Just to make sure: The libretto and music will stay the same? "Of course, we're just updating the dialogue scenes as was always the tradition with light operas and operettas. These works wanted to be modern in their day, and it wouldn't do them justice to leave them as they are. Lortzing's dialogue is very important, so the parts have to be played by people who speak German very well." Berg values maintaining the feeling of the language. "German humour may not have the best reputation, but Lortzing had a knack for putting everything in the language." With its fast-paced music and great melodies from the very start, something emerges in ZAR UND ZIMMERMANN that the National Socialist regime wiped out. "To this day, we still feel the loss of so many incredible composers like Kurt Weill, the first German to win a Tony Award."
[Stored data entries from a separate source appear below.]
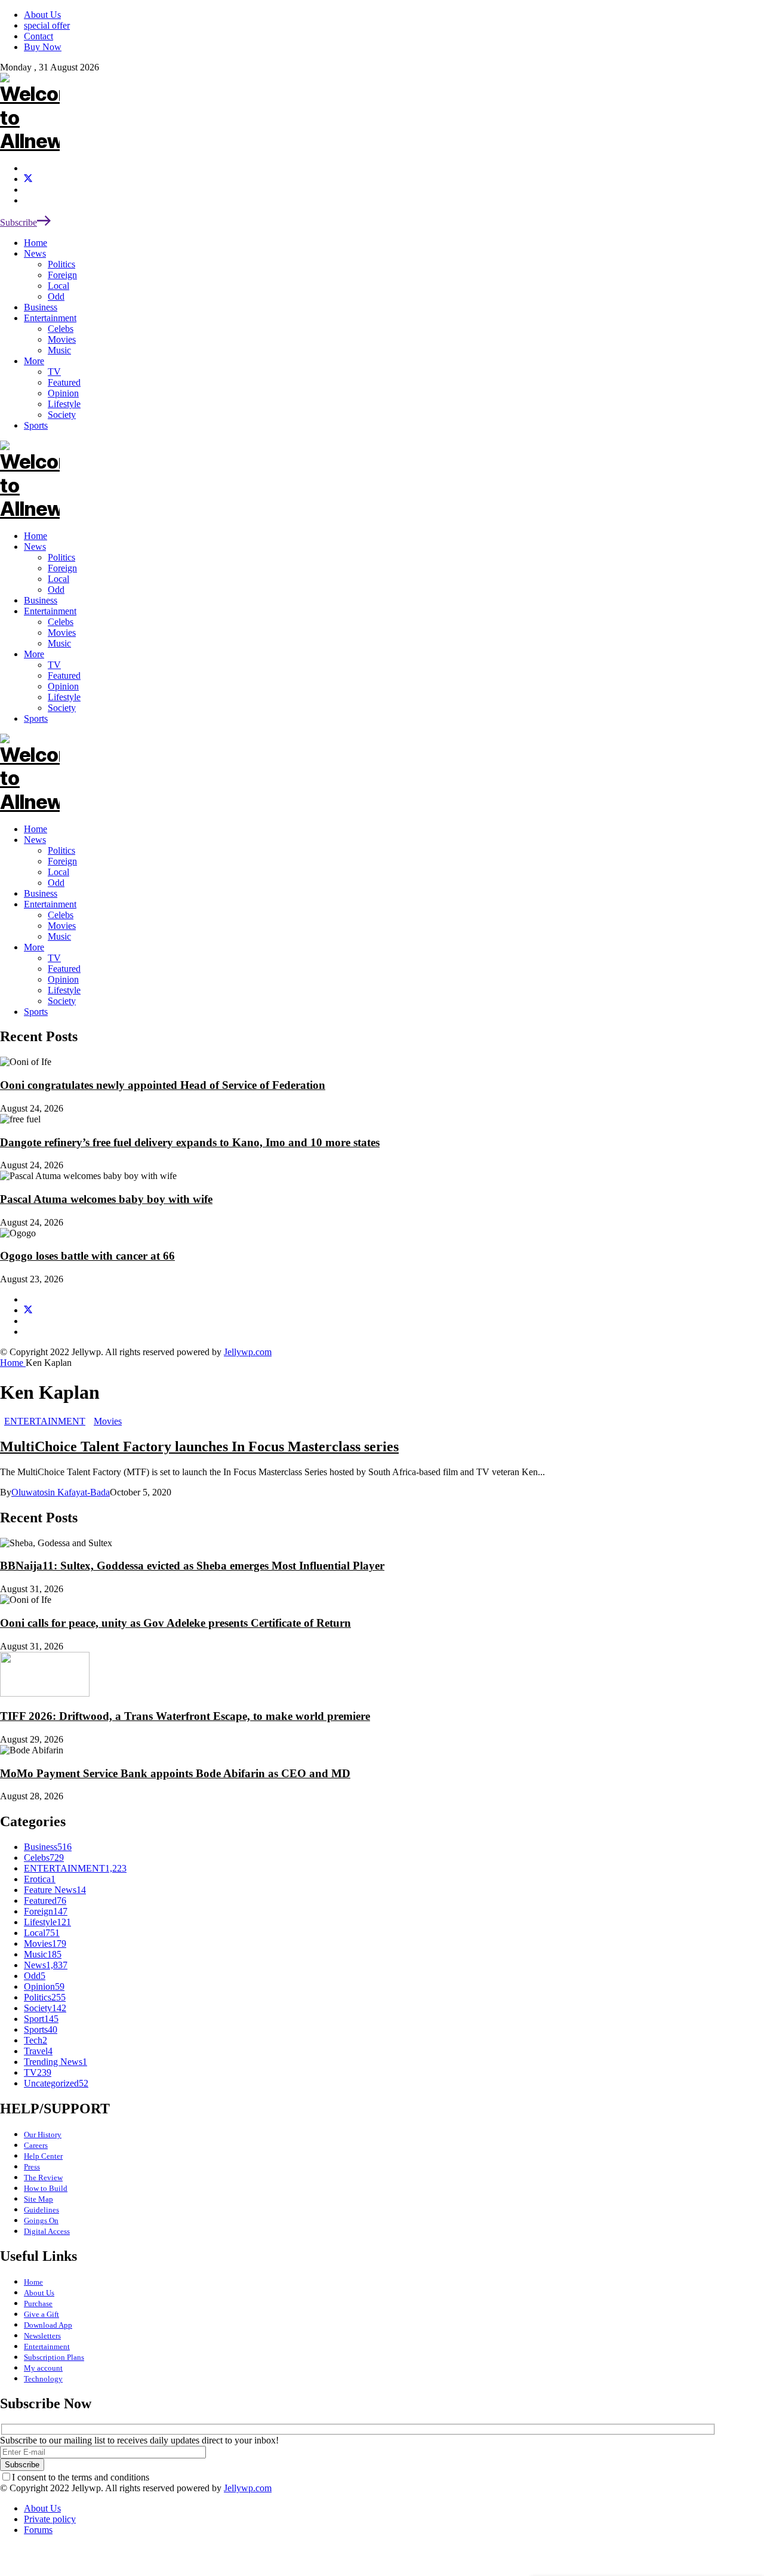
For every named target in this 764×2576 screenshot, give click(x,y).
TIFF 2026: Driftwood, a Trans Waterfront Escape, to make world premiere (185, 1716)
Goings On (41, 2220)
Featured (64, 969)
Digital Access (47, 2231)
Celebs (60, 915)
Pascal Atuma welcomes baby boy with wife (106, 1199)
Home (35, 829)
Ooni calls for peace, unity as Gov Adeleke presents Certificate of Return (175, 1623)
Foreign (62, 861)
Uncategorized (56, 2083)
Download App (48, 2324)
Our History (42, 2134)
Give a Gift (41, 2314)
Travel (38, 2051)
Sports (36, 1012)
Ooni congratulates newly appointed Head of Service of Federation (162, 1085)
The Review (43, 2177)
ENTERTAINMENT (44, 1421)
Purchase (38, 2303)
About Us (39, 2292)
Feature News (55, 1890)
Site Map (38, 2199)
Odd (56, 883)
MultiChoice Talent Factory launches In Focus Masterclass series (199, 1446)
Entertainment (50, 904)
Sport (41, 2019)
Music (59, 936)
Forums (38, 2530)
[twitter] (28, 179)
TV (54, 958)
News (35, 840)
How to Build (45, 2188)
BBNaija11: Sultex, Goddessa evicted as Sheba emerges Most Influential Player (192, 1565)
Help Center (43, 2156)
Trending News (55, 2062)
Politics (61, 850)
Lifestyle (64, 990)
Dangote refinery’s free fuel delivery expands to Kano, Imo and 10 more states (190, 1142)
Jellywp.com (248, 1352)
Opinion (63, 979)
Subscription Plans (54, 2357)
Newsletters (42, 2335)
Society (62, 1001)
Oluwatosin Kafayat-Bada (60, 1492)
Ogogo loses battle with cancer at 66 (87, 1255)
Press (32, 2166)
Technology (43, 2378)
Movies (62, 926)
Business (40, 893)
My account (43, 2367)
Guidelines (41, 2209)
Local (58, 872)
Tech (35, 2040)
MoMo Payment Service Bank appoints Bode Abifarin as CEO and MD (175, 1773)
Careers (36, 2145)
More (34, 947)
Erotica (40, 1879)
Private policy (50, 2519)
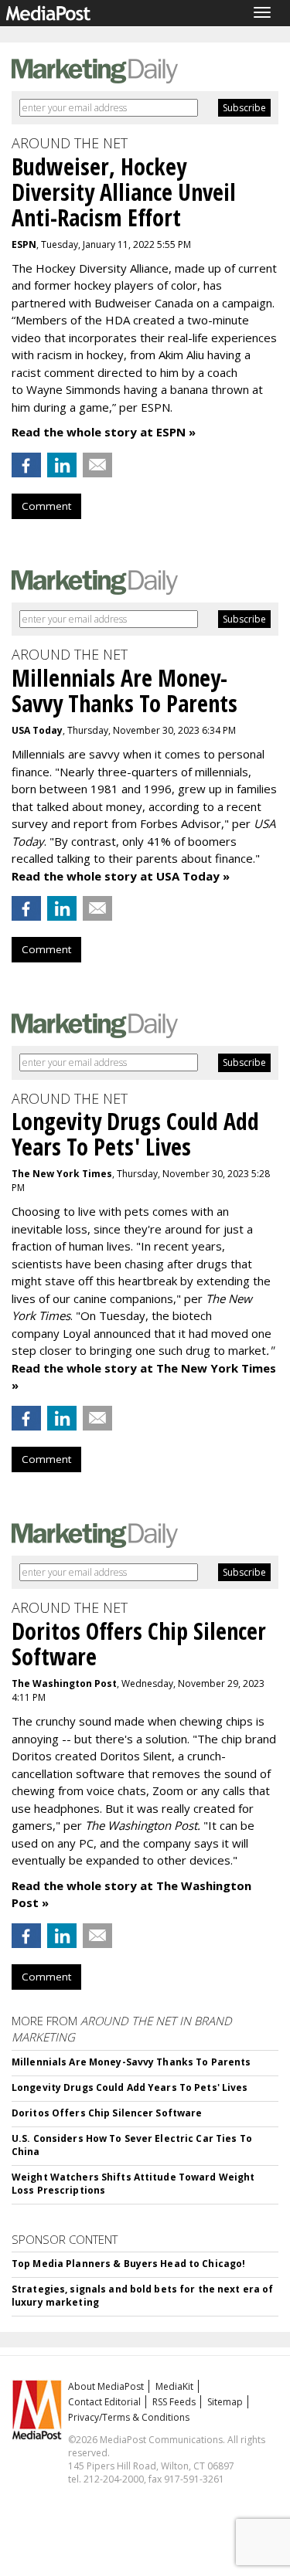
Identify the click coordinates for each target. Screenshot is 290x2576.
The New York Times (62, 1173)
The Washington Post (64, 1683)
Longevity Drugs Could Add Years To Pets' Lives (130, 2087)
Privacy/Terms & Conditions (128, 2417)
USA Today (37, 730)
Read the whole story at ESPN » (104, 432)
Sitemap (225, 2401)
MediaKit (174, 2386)
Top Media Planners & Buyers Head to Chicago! (128, 2263)
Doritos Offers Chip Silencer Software (107, 2113)
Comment (46, 506)
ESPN (24, 244)
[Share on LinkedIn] (62, 465)
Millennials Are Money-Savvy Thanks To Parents (131, 2062)
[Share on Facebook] (26, 465)
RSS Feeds (174, 2401)
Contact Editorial (104, 2401)
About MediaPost (106, 2386)
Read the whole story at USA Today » (121, 876)
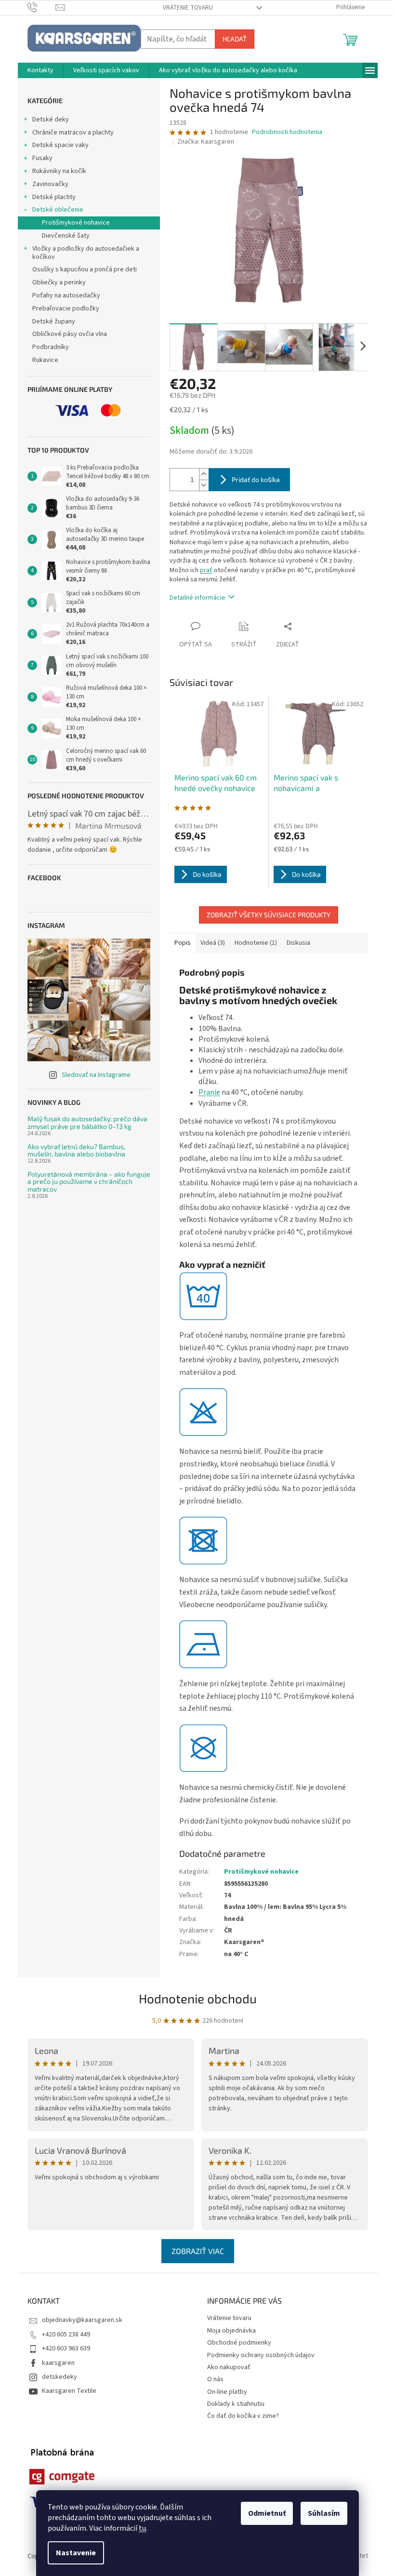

Music became more complex in the second half of the 18th century, and Lortzing's music is still quite gripping. There are advantages to it not being at the forefront of the modern canon, says Berger. "There is no ideal recording that people reference. This music, and these melodies, leave lots of room for interpretation. You really have to make something out of it. And the conductor Antonello Manacorda really enjoys that, as does the orchestra." To anyone who thinks that somewhat lighter art is also easier to make. "It's hard to select the singers, because traditional operetta is hard to learn these days."
While serving as opera director at the Mecklenburgisches Staatstheater in Schwerin, Berger enjoyed pushing the boundaries of how much spectacle, entertainment and fun is possible. He was able to bring the now world-renowned choreographer Florentina Holzinger to debut Paul Hindemith's Sancta at the theatre. With every step you take with him through the snow, leaving fleeting traces in Tiergarten, you get the sense that he never seeks to trivialize. His verve makes it seem as though he were still fighting for Lortzing's reputation more than 170 years after his death.
Copyright law wasn't quite where it is now, and it's too late to assert it. But Lortzing's time is coming. Martin G. Berger is his advocate for the last premiere of Christoph Seuferle's directorship.
Tobi Müller is a cultural journalist, dramaturg and author in Berlin, originally from Switzerland. He co-created three theatre pieces and a film as dramatic advisor and director. Müller reports for Zeit online and Deutschlandfunk about pop, the performing arts and digitalisation.